Слухи о расстреле в Ханипе дошли до директора госпиталя почти молниеносно, благодаря жалобам и крикам многочисленных больных, пришедших на обследование. Он сразу же ухватился за этот повод и напросился на приём к Окойе. Когда он ворвался с обвинением против наёмника, то был обескуражен: Шеннон уже двенадцать часов находился в морге при его госпитале. Президент Зангаро не отрицал причастности его жандармов к расстрелам в Ханипе, но делал это как-то завуалировано, постоянно уходя от прямого ответа, Сэм не ожидал от своего старого товарища такой наглости и заявил о своей отставке, на что Окойе сочувственно улыбнулся:

– Жаль мой друг, что ты хочешь покинуть Кларенс. Ты сделал для его жителей столько полезного. Знай мой друг, что твоё дело не пропадёт. Госпиталь возглавит доктор Хааг, он прекрасный практик. Естественно, я дам тебе наилучшие рекомендации…

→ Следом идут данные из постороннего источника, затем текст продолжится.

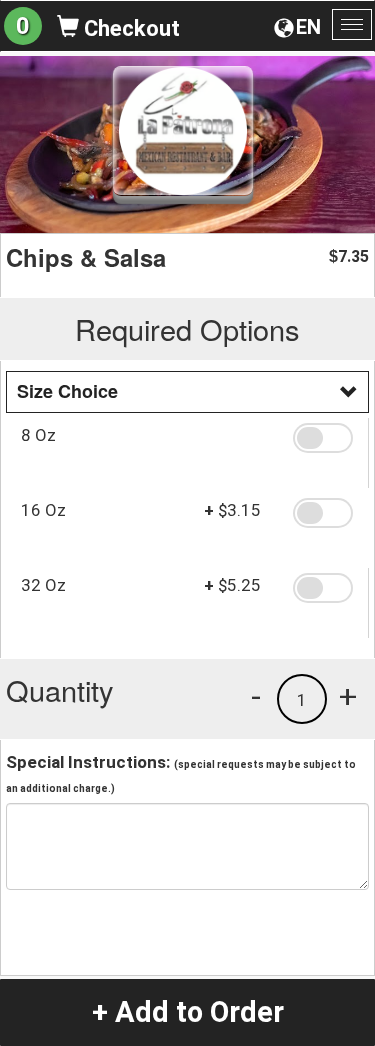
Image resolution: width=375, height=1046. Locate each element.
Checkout (129, 28)
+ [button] (348, 696)
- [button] (256, 696)
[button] (323, 438)
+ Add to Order (188, 1012)
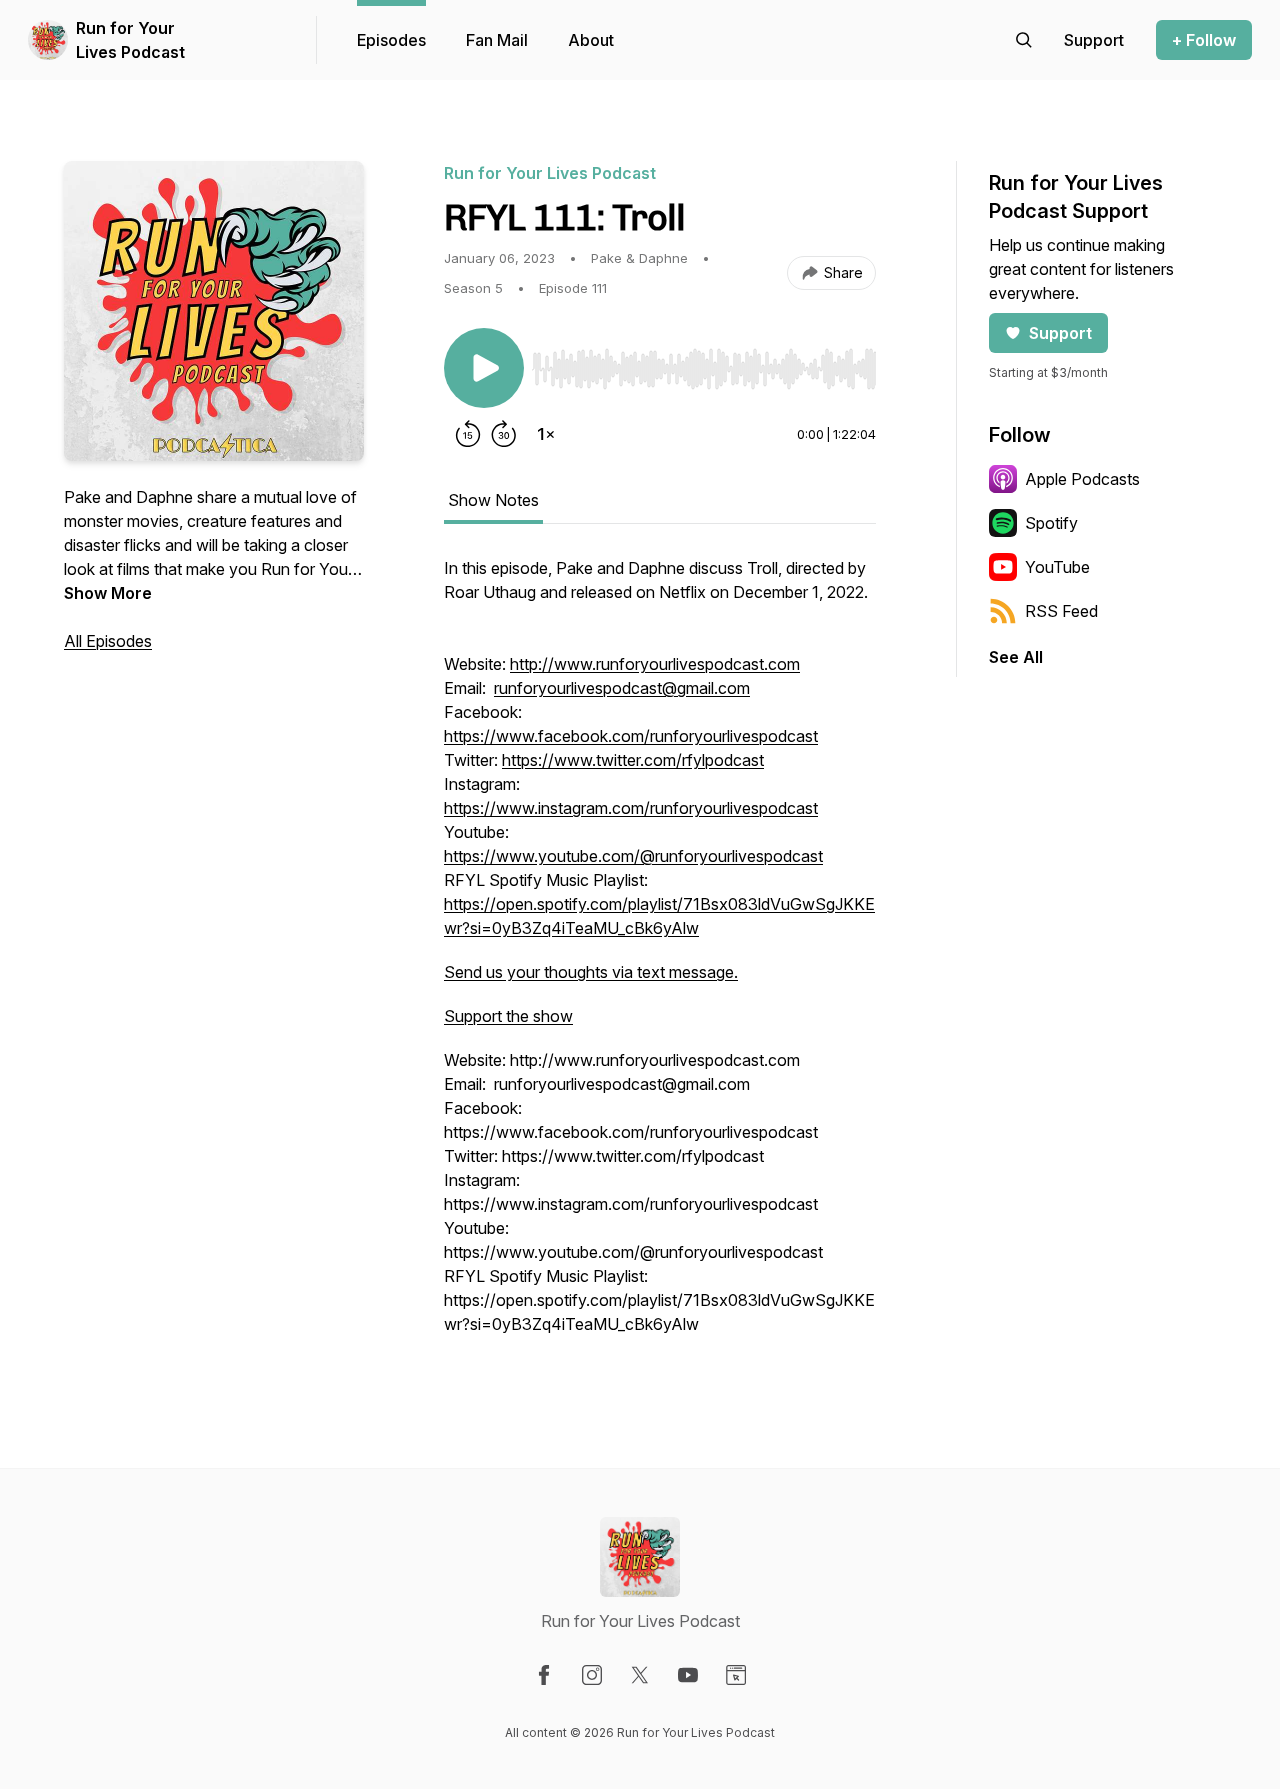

Сэм поперхнулся от злости и неожиданности, когда услышал такой ответ. Он ожидал всего: упрёков, угроз, уговоров, но только не этого. В бешенстве он выскочил из президентского кабинета и поехал в госпиталь. Собрав вещи, он вызвал в свой кабинет своих ближайших сотрудников, чтобы заявить о своей отставке и высказать им всё, что он думает о марионеточном режиме доктора Окойе, но тут произошла неожиданность: вместе с его коллегами пришёл доктор Хааг и председатель Ассамблеи майор Кзур Пренк. В результате прощальная речь была скомкана, угрозы не произнесены, но прощальные подарки получены. Среди них оказалась «Звезда Зангаро» III степени. Отказаться от неё в присутствии коллег было как-то не удобно, и доктор был вынужден принять награду. На следующее утро рейсовый самолёт «Сабены» доставил его в Порт-Жантиль. Его проводы были торжественно обставлены: у трапа был выстроен почётный караул, а министр без портфеля майор Бенъярд произнёс короткую и прочувственную речь о заслугах доктора перед Зангаро, упомянув при этом о вручённой ему награде. Всё это несколько утешило Арвидсона, который рассчитывал всё это использовать в случае нового конкурса. Три дня спустя бывший директор госпиталя сидел в своей квартире в Стокгольме и строчил на печатной машинке доклад о ситуации в Зангаро. Один его экземпляр предназначался для начальства, другой же предназначался прессе…

Президент лично вызвал Бенъярда, чтобы узнать, как прошли проводы Арвидсона. Министр долго мялся, но потом честно сказал:

– Надо было отправлять Арвидсона по-тихому, а не с такой помпой. Не пойму, почему этот доктор так озлоблен на нас, Вайант. В его глазах светилась такая злоба. Казалось, что он меня испепелит.

– Видишь ли Генри, – рассмеялся доктор Окойе. – Эта злость порождена завистью. Да, да обыкновенной завистью, Европейцы ещё больше чем мы больны меритократией: ордена, чины, должности для многих из них значат гораздо больше, чем деньги.

– Я бы так не сказал. Мне кажется для ни всё неважно кроме денег.

– Денег? Смотря каких: миллион, два, пять – конечно. Но большинство обывателей, особенно из периферийных стран, например, таких как Швеция, мыслят несколько по-иному. Для них важно признание соседей, родни, коллег по работе. Лет, этак, через тридцать, Сэм будет рассказывать своим внукам, как спасал Зангаро от сонной болезни и проказы, участвовал в свержении кровавого режима Кимбы и многое другое, за что получил «Звезду Зангаро». Если, конечно, мы её у него не отберём!

– Эге! Так вот зачем этот фокус с награждением, – вырвалось у Бенъярда. – А мы то с Кзуром ломали голову, зачем Вам это надо. Конечно, Арвидсон её заслужил…

– С Пренком? – насторожился Окойе. – Вы с ним это обсуждали?